Shortly before committing suicide last year, Dave Duerson, a former player for the Chicago Bears, sent a text message to his family requesting that his brain be donated to a facility that researches football injuries.
"He was one of my favourite players," says Leitch. "The idea that he was mush at the end, the way he committed suicide to make sure his brain could be preserved...It's hard to then be like 'Yeah, jack em up! Huge hits!'"
But the huge hits are still drawing lots of fans.
The first Sunday Night Football game of the 2012-2013 season brought in record ratings this week, with almost 25 million Americans tuning in to watch the Denver Broncos defeat the Pittsburgh Steelers. According to TVLine.com, external, that number represents a 7% increase over last year and the best rating for a regular season football game in 14 years.
For its part, the National Football League is doing what it can to stem the damage done by the sport. Recently, the league donated $30m (£18.7m) to the National Institutes of Health to study brain injuries.

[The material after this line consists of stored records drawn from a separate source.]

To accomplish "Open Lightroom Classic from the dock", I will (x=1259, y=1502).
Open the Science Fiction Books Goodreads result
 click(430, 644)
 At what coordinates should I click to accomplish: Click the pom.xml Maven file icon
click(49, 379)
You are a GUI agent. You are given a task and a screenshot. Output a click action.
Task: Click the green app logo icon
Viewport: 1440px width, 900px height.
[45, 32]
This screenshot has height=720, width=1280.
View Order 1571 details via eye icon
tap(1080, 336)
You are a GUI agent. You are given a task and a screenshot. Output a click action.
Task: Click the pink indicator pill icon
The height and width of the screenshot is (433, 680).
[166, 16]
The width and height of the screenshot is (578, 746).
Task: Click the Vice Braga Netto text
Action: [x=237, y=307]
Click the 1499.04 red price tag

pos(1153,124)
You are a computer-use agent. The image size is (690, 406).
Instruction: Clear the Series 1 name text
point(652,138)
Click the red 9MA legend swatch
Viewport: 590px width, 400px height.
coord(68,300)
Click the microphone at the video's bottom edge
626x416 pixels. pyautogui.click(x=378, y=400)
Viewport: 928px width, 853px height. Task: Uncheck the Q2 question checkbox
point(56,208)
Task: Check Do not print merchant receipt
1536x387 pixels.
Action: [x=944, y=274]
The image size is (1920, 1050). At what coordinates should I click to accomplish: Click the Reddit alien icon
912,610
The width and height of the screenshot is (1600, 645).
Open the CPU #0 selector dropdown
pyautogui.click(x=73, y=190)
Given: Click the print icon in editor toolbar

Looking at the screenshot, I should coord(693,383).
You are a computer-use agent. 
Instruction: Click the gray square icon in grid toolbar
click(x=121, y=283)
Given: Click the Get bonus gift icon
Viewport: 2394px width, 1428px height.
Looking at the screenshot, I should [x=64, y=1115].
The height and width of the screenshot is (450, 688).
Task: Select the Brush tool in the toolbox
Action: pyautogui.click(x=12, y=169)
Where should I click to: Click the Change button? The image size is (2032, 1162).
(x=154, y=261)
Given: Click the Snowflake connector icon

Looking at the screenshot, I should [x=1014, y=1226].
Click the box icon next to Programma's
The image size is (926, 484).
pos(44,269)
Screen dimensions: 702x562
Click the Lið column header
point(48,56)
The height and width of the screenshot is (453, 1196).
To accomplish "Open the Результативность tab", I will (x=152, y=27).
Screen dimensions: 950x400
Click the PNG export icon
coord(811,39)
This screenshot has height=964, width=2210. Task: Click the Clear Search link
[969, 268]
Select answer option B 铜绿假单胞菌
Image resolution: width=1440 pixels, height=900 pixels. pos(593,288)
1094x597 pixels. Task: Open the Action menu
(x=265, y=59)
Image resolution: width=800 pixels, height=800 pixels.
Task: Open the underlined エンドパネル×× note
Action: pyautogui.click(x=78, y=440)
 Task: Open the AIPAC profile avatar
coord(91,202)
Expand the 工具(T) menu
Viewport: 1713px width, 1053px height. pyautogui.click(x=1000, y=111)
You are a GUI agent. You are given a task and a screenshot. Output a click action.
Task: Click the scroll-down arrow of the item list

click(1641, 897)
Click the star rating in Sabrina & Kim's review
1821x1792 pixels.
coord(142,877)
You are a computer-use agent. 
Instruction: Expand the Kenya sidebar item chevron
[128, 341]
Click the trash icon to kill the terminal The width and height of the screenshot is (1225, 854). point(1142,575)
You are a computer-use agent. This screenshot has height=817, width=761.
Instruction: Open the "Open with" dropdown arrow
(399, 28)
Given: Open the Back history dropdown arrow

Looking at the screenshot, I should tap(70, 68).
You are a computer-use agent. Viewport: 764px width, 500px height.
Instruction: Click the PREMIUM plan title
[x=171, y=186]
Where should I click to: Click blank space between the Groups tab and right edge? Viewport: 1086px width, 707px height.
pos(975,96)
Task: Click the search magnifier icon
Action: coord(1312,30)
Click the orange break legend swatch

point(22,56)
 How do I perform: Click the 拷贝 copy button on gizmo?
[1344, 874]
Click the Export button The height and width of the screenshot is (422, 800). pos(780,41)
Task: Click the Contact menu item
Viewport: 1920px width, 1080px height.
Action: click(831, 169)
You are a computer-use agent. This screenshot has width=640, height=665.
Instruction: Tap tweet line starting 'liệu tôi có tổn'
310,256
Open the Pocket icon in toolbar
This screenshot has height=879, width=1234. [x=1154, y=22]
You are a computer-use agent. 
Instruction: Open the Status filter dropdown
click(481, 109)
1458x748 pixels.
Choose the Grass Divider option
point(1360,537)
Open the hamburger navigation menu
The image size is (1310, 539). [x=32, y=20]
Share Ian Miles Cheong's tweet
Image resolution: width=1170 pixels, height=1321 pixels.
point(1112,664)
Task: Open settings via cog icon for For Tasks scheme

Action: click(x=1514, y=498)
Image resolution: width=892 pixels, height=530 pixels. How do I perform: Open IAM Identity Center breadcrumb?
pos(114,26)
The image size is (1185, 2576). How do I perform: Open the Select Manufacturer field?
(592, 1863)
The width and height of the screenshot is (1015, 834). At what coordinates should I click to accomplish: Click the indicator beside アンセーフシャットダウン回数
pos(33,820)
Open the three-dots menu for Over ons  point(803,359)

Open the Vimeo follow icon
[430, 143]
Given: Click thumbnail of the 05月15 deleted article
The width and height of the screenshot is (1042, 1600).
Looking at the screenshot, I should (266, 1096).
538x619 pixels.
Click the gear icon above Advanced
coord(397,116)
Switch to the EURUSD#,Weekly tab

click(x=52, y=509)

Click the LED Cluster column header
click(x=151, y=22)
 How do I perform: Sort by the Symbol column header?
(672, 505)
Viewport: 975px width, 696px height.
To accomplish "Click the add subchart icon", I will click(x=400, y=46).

"Our commitment is to keep pushing the envelope and be one of the leaders in health and safety research," says Clare Graff, the senior manager of corporate communications at the NFL. She points out that head injuries are an issue of concern for other sports, not just football.
At the same time, the NFL is constantly revising rules to try to limit the long-term damage done to players, and does so knowing that its rules and safety regulations are often adopted by youth and college programs.
"We want to set the standard and we take that responsibility seriously," she says.
Whether or not they can make the game safe for kids, not just for professionals, may be what eventually determines American football's fate.
"What you are hearing for the first time is 'I don't want to see my child playing football'," says NPR's Frank Deford.
"I don't think we've come to the point where I've heard anyone say I'm not going to a professional game."
That's something both Leitch and Camosy understand all too well. Both men will be tuning into the football season this year despite their reservations.
"I'm going to watch football but it's almost with a sense of sadness this year - a growing sense of sadness," Camosy asks.
"How long can I watch football and still keep my soul?"